=== Written instruction 1 ===
According to the post on the gambler's fallacy, how often should a bet on red still be expected to win on a typical double-zero American wheel?

=== Supplied passage ===
Posted on December 1, 2019 by possiblywrong

The gambler’s fallacy is the belief that roulette wheels, dice, etc., have “memory,” so that, for example, having observed an unlikely streak of losses, the probability that the next outcome will be a win has increased, as a correction toward the expected long-term trend. The Wikipedia page provides a good example involving repeatedly flipping a fair coin:

“If after tossing four heads in a row, the next coin toss also came up heads, it would complete a run of five successive heads. Since the probability of a run of five successive heads is [only] 1/32, a person might believe that the next flip would be more likely to come up tails rather than heads again. This is incorrect and is an example of the gambler’s fallacy.”

That is, having observed a streak of four heads in a row, we are actually just as likely to observe heads again on the subsequent fifth flip as we are to observe tails. Similarly, even after betting on red at the roulette wheel and losing four times in a row, we should still expect to win a fifth such bet on red the same stubborn 18/38 of the time (assuming a typical double-zero American wheel).

=== Listed entries ===
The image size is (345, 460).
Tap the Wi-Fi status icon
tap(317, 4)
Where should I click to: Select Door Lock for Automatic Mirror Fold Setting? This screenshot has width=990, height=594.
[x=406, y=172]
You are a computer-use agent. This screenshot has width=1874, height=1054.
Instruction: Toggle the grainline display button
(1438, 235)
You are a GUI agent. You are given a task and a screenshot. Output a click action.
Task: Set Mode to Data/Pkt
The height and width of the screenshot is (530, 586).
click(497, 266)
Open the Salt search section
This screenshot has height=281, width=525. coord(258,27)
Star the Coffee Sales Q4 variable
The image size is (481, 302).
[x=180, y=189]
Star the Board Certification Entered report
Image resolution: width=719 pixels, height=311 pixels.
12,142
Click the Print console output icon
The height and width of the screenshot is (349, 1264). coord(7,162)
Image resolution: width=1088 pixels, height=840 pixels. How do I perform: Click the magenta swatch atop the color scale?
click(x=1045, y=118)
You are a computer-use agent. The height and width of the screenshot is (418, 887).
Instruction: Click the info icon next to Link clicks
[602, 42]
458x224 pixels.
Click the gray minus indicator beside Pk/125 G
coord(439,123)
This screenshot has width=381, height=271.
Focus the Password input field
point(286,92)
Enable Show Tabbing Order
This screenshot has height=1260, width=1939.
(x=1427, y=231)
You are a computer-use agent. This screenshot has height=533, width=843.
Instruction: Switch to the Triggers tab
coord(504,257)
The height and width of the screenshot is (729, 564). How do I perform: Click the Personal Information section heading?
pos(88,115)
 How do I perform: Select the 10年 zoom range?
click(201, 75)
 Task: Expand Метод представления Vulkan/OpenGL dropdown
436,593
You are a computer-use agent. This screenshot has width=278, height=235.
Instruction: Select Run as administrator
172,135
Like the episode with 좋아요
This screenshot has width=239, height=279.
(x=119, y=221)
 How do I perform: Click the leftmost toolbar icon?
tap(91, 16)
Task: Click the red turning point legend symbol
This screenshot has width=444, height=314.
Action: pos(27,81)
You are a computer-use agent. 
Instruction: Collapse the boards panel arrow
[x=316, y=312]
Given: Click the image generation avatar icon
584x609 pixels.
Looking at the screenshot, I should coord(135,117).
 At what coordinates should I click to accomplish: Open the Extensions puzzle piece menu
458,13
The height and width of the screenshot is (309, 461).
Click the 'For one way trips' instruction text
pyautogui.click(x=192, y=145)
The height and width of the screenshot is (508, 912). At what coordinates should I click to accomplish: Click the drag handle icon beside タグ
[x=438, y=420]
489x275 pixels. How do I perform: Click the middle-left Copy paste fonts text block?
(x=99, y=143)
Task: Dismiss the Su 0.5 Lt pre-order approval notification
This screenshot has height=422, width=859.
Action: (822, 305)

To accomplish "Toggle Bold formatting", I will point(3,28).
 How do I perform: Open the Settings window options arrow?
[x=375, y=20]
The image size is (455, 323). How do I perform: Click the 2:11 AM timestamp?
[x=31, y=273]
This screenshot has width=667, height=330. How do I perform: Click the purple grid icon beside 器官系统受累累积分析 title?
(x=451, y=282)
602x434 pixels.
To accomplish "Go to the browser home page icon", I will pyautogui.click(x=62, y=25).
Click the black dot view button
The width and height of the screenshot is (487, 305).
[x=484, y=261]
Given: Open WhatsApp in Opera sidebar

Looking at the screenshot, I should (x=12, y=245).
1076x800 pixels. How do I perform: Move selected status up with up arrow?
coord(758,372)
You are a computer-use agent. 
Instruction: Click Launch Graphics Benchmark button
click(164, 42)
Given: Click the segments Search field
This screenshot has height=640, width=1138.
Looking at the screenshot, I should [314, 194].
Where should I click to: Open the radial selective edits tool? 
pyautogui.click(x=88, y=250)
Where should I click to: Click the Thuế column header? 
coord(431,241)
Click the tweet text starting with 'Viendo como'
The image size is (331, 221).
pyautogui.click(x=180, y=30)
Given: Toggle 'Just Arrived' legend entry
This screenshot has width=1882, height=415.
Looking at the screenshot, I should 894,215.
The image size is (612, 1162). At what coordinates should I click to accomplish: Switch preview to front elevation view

=== Written instruction 2 ===
Copy out the listing, beginning at the line that contains "The height and width of the screenshot is (309, 461)." and continuing through the last line of the listing.

=== Correct answer 1 ===
18/38 of the time.

=== Correct answer 2 ===
The height and width of the screenshot is (309, 461).
Click the 'For one way trips' instruction text
pyautogui.click(x=192, y=145)
The height and width of the screenshot is (508, 912). At what coordinates should I click to accomplish: Click the drag handle icon beside タグ
[x=438, y=420]
489x275 pixels. How do I perform: Click the middle-left Copy paste fonts text block?
(x=99, y=143)
Task: Dismiss the Su 0.5 Lt pre-order approval notification
This screenshot has height=422, width=859.
Action: (822, 305)

To accomplish "Toggle Bold formatting", I will point(3,28).
 How do I perform: Open the Settings window options arrow?
[x=375, y=20]
The image size is (455, 323). How do I perform: Click the 2:11 AM timestamp?
[x=31, y=273]
This screenshot has width=667, height=330. How do I perform: Click the purple grid icon beside 器官系统受累累积分析 title?
(x=451, y=282)
602x434 pixels.
To accomplish "Go to the browser home page icon", I will pyautogui.click(x=62, y=25).
Click the black dot view button
The width and height of the screenshot is (487, 305).
[x=484, y=261]
Given: Open WhatsApp in Opera sidebar

Looking at the screenshot, I should (x=12, y=245).
1076x800 pixels. How do I perform: Move selected status up with up arrow?
coord(758,372)
You are a computer-use agent. 
Instruction: Click Launch Graphics Benchmark button
click(164, 42)
Given: Click the segments Search field
This screenshot has height=640, width=1138.
Looking at the screenshot, I should [314, 194].
Where should I click to: Open the radial selective edits tool? 
pyautogui.click(x=88, y=250)
Where should I click to: Click the Thuế column header? 
coord(431,241)
Click the tweet text starting with 'Viendo como'
The image size is (331, 221).
pyautogui.click(x=180, y=30)
Given: Toggle 'Just Arrived' legend entry
This screenshot has width=1882, height=415.
Looking at the screenshot, I should 894,215.
The image size is (612, 1162). At what coordinates should I click to accomplish: Switch preview to front elevation view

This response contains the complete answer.